The US State Department statement reads:
“The United States condemns the murder of General Adolphe Nshimirimana in Bujumbura today and urges calm and restraint in the aftermath of the attack. We call on all sides to renounce violence and to redouble their efforts to engage in a transparent, inclusive, and comprehensive political dialogue.
“The path forward must address foundational issues, including respect for human rights, freedom of the press and other fundamental freedoms, and respect for the Arusha Agreement and its power-sharing provisions. Restoration of dialogue is urgent, and all parties must work together in pursuit of a consensus, peaceful path forward for the people of Burundi.”
The former army chief of staff and head of military intelligence, Gen. Nshimirimana was widely viewed as President Nkurunziza’s right-hand man and personal security chief.
Confirming the assassination in a Twitter post, the presidency’s communications chief Willy Nyamitwe said, “I have lost a brother, a companion in the struggle. The sad reality is that Gen. Adolphe Nshimirimana is no longer with this world.”
The brazen attack in broad daylight in the heart of the Burundian capital occurred around 8am local time, when four attackers wearing military fatigues approached Gen. Nshimirimana’s car, sprayed the interior with bullets, then drove off, according to witnesses.
“Two had machine guns and two others rocket launchers. They came in a military lorry and returned back in the same car,” Paul, a Bujumbura taxi driver, told Reuters.
Pictures circulating on social media sites showed a black bullet-riddled SUV with its front tyres flattened and side windows shot out.
The assassination came just over a week after President Nkurunziza was declared the outright winner of controversial elections, securing a third consecutive term despite opposition protests and international condemnation.
Known and feared across Burundi
Widely seen as the country’s de facto internal security chief, Gen. Nshimirimana was a feared figure in Burundi, according to FRANCE 24’s East Africa correspondent Julia Steers.
“He was known throughout the country — and feared throughout the country,” said Steers. “He had a lot of power within the regime. He played a large role in recent months in putting down a coup attempt, as well as suppressing demonstrations – quite violently – against the president’s third term.”

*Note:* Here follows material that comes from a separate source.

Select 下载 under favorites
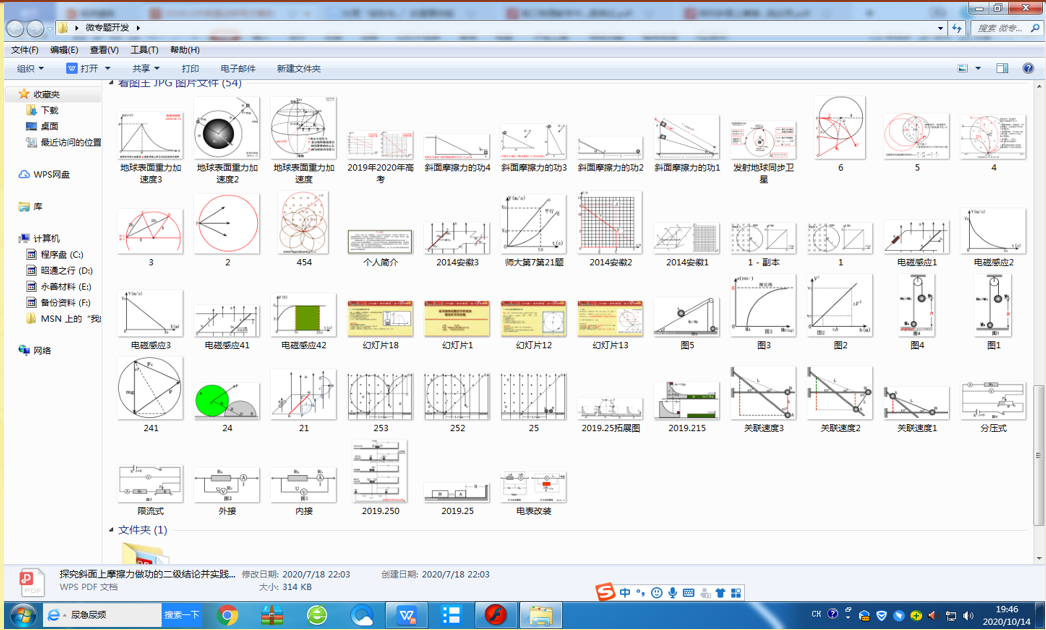The height and width of the screenshot is (630, 1046). point(49,111)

Burundi has been in chaos since April, when Nkurunziza announced he would seek a third term in office, a move Western powers and opponents said violated the constitution and a peace deal that ended an ethnically charged civil war in 2005.
Months of protests and a coup attempt were quelled, but the situation remains tense in Bujumbura, said Steers.
“Since the disputed election, the situation on the streets has been quite calm but very tense. There’s a culture of fear,” said Steers. “In the past few weeks, there’s been an uptick in political assassinations and extrajudicial killings of those involved in the protests. There have been many allegations that Gen. Adolphe [Nshimirimana] and his team played a large role in these killings. Those allegations were coming from the general population and also from human rights groups on the ground.”
Sunday’s assassination has raised fears that the violence could split the fragile East African nation along ethnic lines and lead to another civil war, an alarming prospect for a region still scared by the 1994 genocide in neighbouring Rwanda where 800,000 Tutsi and moderate Hutus were slaughtered. Burundi has a similar ethnic make-up.
Western diplomats have also warned a rift in the army could push Burundi back into conflict. The last 12-year civil war pitted the military, which at the time was led by the ethnic Tutsi minority, against rebel factions of the majority Hutus, the biggest of which was led by Nkurunziza.